E così Allegri, nel post partita del quarto di finale di andata di CL contro l’Ajax, ha lamentato la mancanza di “malizia”, da parte dei suoi giocatori, nel non aver approfittato delle diffide pendenti su ben cinque avversari che, se opportunamente stimolati, sarebbero magari caduti nella trappola della squalifica posticipata, così fornendoci un sicuro vantaggio per la gara di ritorno. La malizia come decorazione principale di una condotta che molti ipocriti definirebbero “eticamente anti-sportiva”, pur consistendo nella minima accentuazione degli effetti di un comportamento (scorretto) altrui: a risultare scorretto è colui che ricorre alla malizia e non chi ha commesso il fallo. Allo stesso modo, chi ricorre alla malizia per ottenere un vantaggio viene ritenuto furbo ma, in difetto, un ingenuo.

“Doveva mettere la gamba e cadere! Così de Jong sarebbe stato espulso, forse. Le partite si chiudono anche così, non bisogna essere per forza puliti”, ha ammesso ai microfoni di Sky il nostro tecnico – in verità, anche imbeccato da quel “volpone” di Fabio Capello  riferendosi all’azione in cui, al 79′, Douglas Costa resiste alla pressione avversaria e prosegue verso l’area di rigore, anziché capitolare sull’erba (col senno di poi, dico io, perché se avessimo segnato…). Immagino che questa espressione verrà accolta con somma gioia dai più strenui detrattori del tecnico livornese e, soprattutto, dagli anti-juventini, che avranno così avuto ulteriore materiale per sostenere le proprie tesi complottiste.

Ma la malizia, nel calcio, ricorre anche quando si mettono in atto accorgimenti tattici per limitare i punti di forza altrui: una marcatura preventiva, una certa disposizione in campo, volta più a impedire di creare, che a creare. Con Max lo vediamo spesso: il posizionamento polivalente di Emre Can nel ritorno contro l’Atletico Madrid; Cancelo a volte sistemato un po’ più alto; lo stesso Dybala ‘tuttocampista’ e, pertanto, sottratto al pressing avversario; i famigerati cambi con cui si vincono le partite nel finale (che, d’altro canto, possono anche sottendere a errori iniziali di formazione).

Applicando queste premesse alla sfida di ieri, troviamo, quantomeno per lunghi tratti, l’abituale Juve da trasferta: squadra bassa, coperta, disposta a subire il possesso palla avversario e, quando possibile, in cerca di ripartenze. La malizia sarebbe consistita nella giornalistica “allegrata”, ma ieri non c’è stata; la squadra ha giocato, ancora una volta, con quell’approccio da “mezza” provinciale adottato dalle avversarie di campionato meno attrezzate in visita a Torino (tendenza che, invero, si sta diluendo) e questo, se ha comunque prodotto un prezioso goal in trasferta, lascia aperti i giochi per la gara dello Stadium.

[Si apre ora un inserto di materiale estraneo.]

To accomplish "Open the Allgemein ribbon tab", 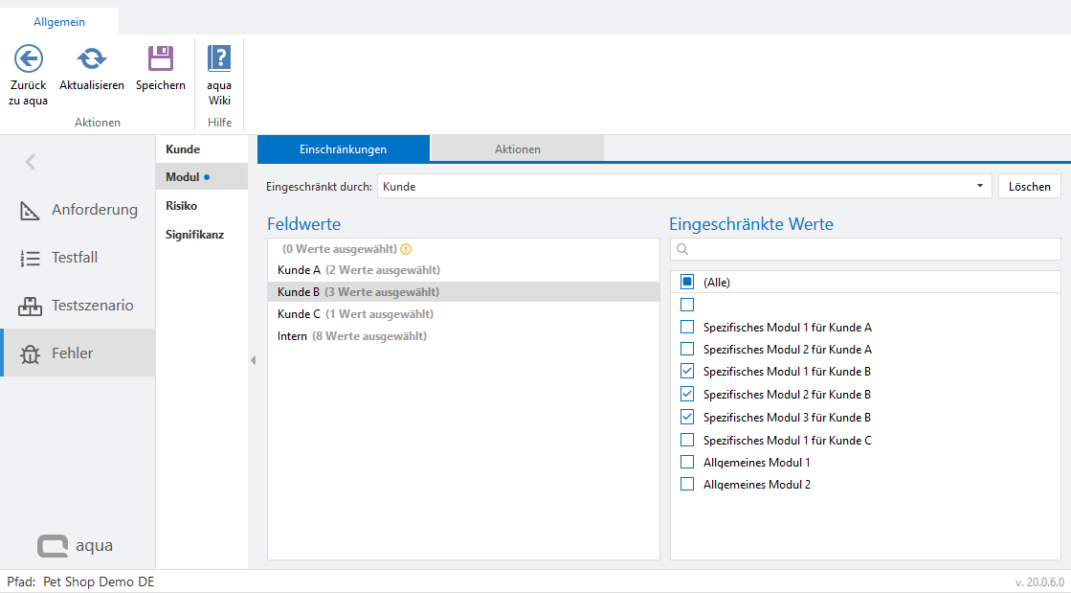I will (x=59, y=21).

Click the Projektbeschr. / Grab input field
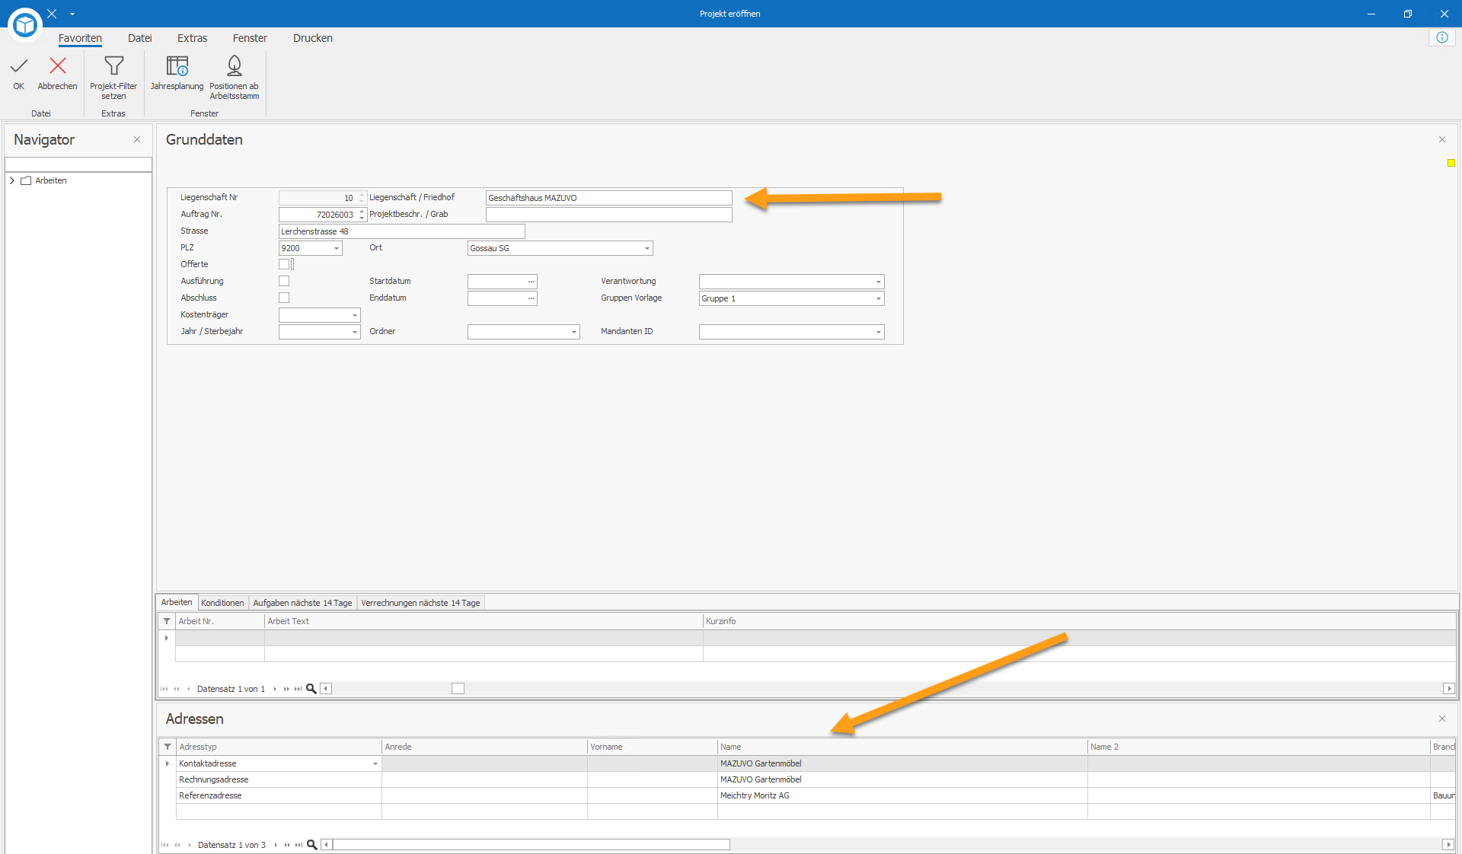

Al cospetto, un avversario che, di contro, tutto ha mostrato fuorché malizia. Erik ten Hag non ha rinunciato neanche in minima parte al proprio credo calcistico, né è stato in alcun modo tradito dai propri giocatori, che hanno disputato una gara fantastica, intensa, spregiudicata, ma attenta; “spensierata”, com’era nelle previsioni, per quanto già mostrato nel cammino europeo dei Lancieri.

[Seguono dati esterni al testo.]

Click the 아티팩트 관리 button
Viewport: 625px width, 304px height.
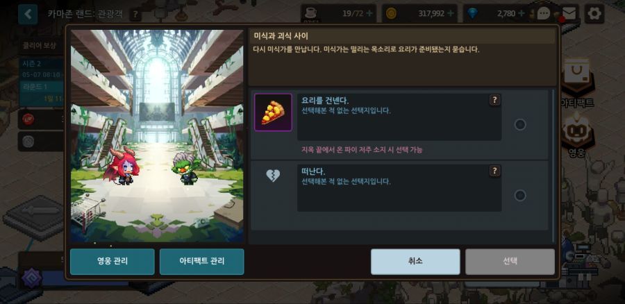coord(201,262)
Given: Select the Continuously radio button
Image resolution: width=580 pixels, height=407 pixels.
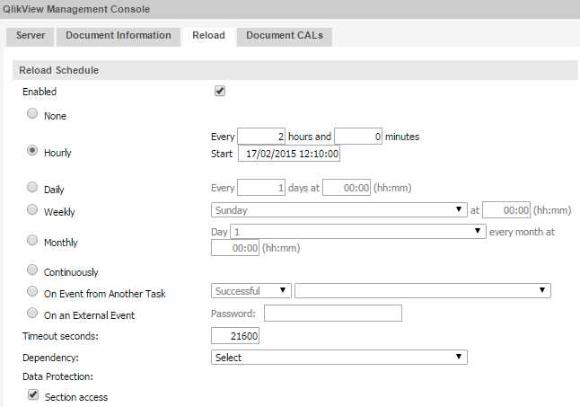Looking at the screenshot, I should (33, 270).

Quale dei due approcci (“malizia” v “spensieratezza”) prevarrà sull’altro nell’aggiudicarsi il passaggio alle semifinali, lo scopriremo tra sette giorni. A parere di chi scrive, pur meritando il secondo in termini strettamente calcistici, sarà il primo ad avere la meglio, perché la malizia, pardon, l’esperienza “è nelle dita e nella testa, non nel cuore” (H. D. Thoreau).